Mr Romer said that, notwithstanding high ticket prices, airlines were still arriving in Nassau “full” and added: “If they’re coming here (Eleuthera) or Nassau they have to book two weeks in advance.” However, he also disclosed the “rebate” or fuel subsidy that the Ministry of Tourism is providing to Delta Airlines to incentivise it to fly into North Eleuthera from its Atlanta hub.
This rebate is the equivalent of the difference between North Eleuthera’s fuel prices and those in Nassau, with the carrier receiving payment every quarter. “You might not know this, but we pay the difference for the fuel between the price of what is being offered in this island with the price of fuel being offered in Nassau. We incentivise for Delta to come to North Eleuthera,” Dr Romer revealed.
“This thing is too expensive to come. We offset the price of fuel in Nassau with what is being offered coming into Eleuthera. Tourism provides support to give them a rebate, give them back a rebate every quarter. We have to give a rebate to Delta alone just to continue bringing passengers into Eleuthera.”
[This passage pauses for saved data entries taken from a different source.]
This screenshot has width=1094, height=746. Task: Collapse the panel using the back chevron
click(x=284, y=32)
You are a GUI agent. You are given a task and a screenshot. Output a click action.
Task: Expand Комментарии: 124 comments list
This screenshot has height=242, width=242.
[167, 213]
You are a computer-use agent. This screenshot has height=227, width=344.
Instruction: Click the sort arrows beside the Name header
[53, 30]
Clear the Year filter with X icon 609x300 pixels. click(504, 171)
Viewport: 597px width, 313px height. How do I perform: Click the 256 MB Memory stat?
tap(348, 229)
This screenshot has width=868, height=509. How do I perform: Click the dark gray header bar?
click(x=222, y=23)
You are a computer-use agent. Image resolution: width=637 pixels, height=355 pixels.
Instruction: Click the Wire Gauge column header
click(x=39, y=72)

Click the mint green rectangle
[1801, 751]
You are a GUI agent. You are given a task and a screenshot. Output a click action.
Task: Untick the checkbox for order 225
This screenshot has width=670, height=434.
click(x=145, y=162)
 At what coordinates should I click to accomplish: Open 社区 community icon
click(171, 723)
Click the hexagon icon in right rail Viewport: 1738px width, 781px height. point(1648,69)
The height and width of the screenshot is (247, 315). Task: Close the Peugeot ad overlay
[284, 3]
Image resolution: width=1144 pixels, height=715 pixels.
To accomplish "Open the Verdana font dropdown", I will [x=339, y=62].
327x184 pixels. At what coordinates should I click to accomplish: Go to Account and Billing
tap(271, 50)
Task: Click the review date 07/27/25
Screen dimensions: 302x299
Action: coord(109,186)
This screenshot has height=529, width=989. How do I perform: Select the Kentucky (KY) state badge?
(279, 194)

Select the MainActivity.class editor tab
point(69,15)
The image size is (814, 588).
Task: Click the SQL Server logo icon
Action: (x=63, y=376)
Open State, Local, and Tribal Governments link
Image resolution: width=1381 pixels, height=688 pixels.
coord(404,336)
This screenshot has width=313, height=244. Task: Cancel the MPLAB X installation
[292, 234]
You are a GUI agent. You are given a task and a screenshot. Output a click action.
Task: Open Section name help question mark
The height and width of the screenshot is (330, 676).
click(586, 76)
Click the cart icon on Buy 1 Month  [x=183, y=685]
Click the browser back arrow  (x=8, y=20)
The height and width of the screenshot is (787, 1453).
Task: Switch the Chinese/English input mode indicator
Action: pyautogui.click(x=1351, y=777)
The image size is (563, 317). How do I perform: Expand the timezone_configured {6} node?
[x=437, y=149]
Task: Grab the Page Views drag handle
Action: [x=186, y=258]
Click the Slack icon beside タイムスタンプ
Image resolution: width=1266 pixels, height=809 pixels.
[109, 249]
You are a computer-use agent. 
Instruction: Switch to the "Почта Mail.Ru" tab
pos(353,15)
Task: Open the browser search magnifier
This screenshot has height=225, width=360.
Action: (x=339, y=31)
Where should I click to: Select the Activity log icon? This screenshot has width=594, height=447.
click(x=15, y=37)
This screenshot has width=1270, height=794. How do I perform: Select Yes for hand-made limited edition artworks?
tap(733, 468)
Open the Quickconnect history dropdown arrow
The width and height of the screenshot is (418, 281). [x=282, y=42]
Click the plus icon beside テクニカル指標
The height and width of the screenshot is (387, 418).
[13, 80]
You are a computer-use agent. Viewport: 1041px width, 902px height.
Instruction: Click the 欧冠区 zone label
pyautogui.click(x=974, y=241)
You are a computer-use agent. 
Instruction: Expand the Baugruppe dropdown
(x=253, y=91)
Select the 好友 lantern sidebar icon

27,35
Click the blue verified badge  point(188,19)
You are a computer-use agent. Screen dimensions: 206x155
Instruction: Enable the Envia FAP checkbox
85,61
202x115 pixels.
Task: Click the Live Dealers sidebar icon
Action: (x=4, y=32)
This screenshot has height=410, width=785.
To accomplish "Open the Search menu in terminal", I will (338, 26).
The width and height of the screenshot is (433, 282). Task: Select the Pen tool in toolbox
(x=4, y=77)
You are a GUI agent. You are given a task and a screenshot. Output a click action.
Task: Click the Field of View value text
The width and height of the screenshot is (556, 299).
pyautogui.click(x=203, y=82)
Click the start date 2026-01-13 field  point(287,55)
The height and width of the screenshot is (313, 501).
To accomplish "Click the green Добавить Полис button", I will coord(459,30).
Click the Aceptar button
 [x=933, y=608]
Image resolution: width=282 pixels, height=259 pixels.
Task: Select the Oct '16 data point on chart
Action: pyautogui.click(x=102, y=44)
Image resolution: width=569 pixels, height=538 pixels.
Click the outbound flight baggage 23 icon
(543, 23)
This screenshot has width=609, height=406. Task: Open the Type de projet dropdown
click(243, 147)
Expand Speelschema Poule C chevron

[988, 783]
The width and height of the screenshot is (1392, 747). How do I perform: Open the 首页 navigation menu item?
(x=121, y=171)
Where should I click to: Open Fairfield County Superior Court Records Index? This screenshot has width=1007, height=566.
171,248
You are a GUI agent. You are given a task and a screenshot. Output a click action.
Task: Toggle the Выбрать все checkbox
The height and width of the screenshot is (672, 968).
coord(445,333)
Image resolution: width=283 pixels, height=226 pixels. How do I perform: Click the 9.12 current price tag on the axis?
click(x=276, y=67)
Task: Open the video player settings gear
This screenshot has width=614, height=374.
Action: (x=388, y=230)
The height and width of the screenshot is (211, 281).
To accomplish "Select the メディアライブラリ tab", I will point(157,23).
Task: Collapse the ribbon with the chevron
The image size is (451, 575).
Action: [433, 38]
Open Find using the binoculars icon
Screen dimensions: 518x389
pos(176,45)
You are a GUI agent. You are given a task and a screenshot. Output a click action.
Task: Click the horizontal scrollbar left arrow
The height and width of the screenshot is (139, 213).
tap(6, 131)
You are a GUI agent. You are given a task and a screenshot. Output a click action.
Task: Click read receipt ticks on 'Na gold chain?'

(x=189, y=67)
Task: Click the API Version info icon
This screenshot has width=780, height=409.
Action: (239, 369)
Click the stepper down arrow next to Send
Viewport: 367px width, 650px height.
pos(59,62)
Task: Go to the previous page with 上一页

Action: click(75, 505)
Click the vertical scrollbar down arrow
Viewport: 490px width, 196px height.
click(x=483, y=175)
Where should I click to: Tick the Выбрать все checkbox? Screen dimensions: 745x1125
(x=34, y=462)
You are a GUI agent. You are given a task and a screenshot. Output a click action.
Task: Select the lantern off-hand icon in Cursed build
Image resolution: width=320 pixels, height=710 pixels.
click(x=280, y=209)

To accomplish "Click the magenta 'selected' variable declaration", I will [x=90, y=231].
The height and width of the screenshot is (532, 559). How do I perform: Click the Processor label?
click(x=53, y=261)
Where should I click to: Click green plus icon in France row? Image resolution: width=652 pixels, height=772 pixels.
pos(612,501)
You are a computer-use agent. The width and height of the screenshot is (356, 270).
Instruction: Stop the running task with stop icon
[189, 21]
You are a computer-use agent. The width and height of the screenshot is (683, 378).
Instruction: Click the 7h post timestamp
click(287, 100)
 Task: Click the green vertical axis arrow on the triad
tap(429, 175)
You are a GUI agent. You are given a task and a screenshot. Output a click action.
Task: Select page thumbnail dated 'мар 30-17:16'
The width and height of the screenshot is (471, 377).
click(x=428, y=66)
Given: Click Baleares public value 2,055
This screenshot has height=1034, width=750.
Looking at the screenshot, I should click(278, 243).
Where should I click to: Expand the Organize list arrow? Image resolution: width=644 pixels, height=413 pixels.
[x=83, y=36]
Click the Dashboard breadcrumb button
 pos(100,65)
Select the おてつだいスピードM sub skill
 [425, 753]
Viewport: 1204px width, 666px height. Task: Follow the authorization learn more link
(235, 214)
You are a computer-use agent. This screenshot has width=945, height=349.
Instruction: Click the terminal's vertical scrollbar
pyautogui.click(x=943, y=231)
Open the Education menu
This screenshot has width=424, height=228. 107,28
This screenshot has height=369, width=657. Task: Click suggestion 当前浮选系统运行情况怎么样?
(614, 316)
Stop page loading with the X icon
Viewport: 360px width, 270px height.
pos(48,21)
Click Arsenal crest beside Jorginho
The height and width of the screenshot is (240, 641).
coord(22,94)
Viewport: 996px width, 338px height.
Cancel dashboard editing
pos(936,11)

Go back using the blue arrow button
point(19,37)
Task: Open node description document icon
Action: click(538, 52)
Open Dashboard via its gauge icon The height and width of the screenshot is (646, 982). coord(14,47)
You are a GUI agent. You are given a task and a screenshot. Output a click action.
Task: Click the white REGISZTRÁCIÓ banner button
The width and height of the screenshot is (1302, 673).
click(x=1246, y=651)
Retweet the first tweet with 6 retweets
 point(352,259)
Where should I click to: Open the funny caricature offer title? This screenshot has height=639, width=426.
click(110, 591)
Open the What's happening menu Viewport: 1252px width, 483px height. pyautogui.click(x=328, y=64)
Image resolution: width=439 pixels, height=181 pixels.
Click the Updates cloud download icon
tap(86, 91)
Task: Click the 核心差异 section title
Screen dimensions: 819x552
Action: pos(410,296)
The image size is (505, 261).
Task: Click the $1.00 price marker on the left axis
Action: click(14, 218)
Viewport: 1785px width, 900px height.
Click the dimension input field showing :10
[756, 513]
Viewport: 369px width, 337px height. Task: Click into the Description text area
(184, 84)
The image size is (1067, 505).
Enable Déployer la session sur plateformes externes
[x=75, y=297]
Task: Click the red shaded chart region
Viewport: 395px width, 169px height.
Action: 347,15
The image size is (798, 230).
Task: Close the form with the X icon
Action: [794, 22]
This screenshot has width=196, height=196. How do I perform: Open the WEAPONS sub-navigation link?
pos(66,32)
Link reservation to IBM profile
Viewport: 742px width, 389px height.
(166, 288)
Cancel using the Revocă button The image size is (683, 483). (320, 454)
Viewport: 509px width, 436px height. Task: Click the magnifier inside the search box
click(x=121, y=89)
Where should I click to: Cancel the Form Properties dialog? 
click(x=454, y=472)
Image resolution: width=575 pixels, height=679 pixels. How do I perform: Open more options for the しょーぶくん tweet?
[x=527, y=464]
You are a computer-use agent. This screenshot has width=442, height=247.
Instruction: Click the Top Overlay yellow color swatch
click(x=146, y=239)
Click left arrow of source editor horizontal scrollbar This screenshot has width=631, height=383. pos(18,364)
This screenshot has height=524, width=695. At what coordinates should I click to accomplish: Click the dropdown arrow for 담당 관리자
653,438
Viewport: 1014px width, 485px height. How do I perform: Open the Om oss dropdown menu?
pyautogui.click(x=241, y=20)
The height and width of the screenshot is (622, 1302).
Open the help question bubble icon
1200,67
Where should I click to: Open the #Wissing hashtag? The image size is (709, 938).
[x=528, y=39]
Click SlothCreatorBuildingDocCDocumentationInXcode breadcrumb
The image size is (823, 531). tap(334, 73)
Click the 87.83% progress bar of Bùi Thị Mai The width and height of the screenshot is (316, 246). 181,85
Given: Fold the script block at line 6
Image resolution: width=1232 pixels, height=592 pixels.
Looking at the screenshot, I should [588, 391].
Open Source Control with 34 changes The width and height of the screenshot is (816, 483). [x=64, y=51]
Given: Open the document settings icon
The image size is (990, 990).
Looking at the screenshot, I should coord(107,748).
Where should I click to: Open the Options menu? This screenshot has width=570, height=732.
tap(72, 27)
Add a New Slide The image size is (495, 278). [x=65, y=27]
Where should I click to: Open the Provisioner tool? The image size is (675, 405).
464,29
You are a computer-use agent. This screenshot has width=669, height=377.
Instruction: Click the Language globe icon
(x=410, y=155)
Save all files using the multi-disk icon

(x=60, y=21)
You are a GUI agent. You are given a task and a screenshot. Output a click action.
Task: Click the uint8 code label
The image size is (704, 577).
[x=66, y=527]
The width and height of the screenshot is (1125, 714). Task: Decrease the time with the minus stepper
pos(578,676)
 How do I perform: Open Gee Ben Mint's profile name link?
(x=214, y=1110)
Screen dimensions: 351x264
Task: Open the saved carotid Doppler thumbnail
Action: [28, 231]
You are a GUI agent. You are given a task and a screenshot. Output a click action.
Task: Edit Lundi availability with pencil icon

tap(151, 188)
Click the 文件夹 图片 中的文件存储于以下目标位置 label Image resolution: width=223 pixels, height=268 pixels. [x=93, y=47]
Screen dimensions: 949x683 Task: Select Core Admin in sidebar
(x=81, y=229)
Mr Fountain, giving a further insight into how The Bahamas subsidises airlift into the Family Islands, explained how the Bahamas Out Island Promotion Board had used levies from member hotels to finance a minimum revenue guarantee deal that enticed Delta to provide service to Exuma.
Revealing that this had cost $6m-$7m over eight years, he added that the Promotion Board was currently unable to offer such inducements for airlift to Eleuthera because there insufficient members on the island to finance it. “If I don’t have any members I cannot pay for any minimum revenue guarantee. That’s the number one benefit: Getting more people here, and getting them here more efficiently and affordably....
“We cannot just solely rely on government. Everybody has got to have skin in the game, and skin in the game comes with ka-ching.”